Compassionate Conservatism, My Ass
In his final, telling acts of clemency, announced yesterday, George W. Bush commuted the prison sentences of two Border Patrol agents who were convicted in 2005 of shooting a fleeing, unarmed marijuana smuggler in the buttocks and then lying about the incident to cover up the crime. Jose A. Compean and Ignacio Ramos will now be released after serving less than three years of their sentences (12 and 11 years, respectively). "Border Patrol and law enforcement have no stronger supporter than me," Bush proclaimed a couple of years ago, when he first took an interest in the case. The New York Times notes that the sentences Compean and Ramos received "were driven by a mandatory 10-year prison sentence for the use of a firearm in the assault, a condition that irked supporters who said the men were required to carry a gun in their border duties."

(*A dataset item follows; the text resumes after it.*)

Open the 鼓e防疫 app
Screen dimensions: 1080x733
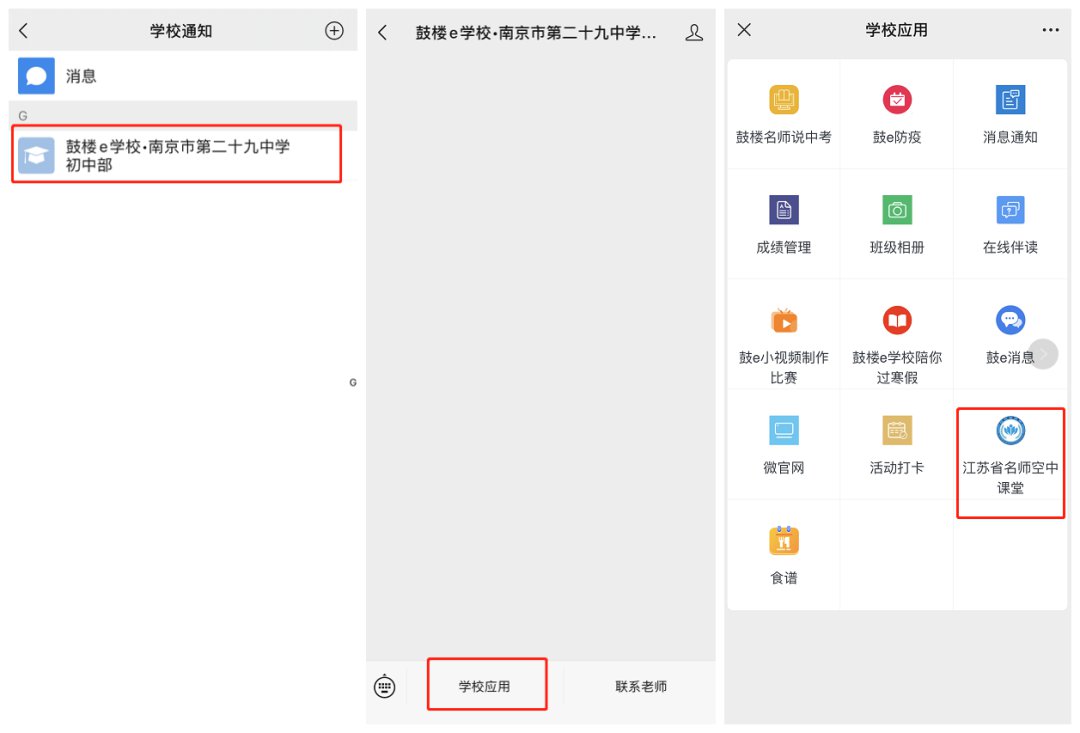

There's no shortage of prisoners who were screwed over by mandatory minimum sentences, many of whom, unlike Compean and Ramos, are nonviolent offenders whose only "crime" was supplying a politically incorrect intoxicant to willing buyers. Here, for instance, is a guy who got 55 years for selling a pound and a half of pot because he happened to carry a gun for self-protection. Families Against Mandatory Minimums can tell you about many more victims of the rigid, draconian penalties spawned by the war on drugs. Yet Bush has granted clemency to just a few drug offenders, and the Times notes that his overall number of pardons and commutations, an even 200, is "the fewest of any two-term president in modern times." Bush's annual average, 25, is a bit higher than the 19 per year racked up by his one-term father. With that one exception, his average is much lower than that of every other president since James Garfield, who was assassinated four months after his inauguration.
Dave Weigel discussed Compean and Ramos' crimes in 2007, the same year I noted Bush's pathetic clemency record. Katherine Mangu-Ward compared Bush's record to those of his recent predecessors in the November 2007 issue of Reason. I noted a couple of his drug offender commutations here and here.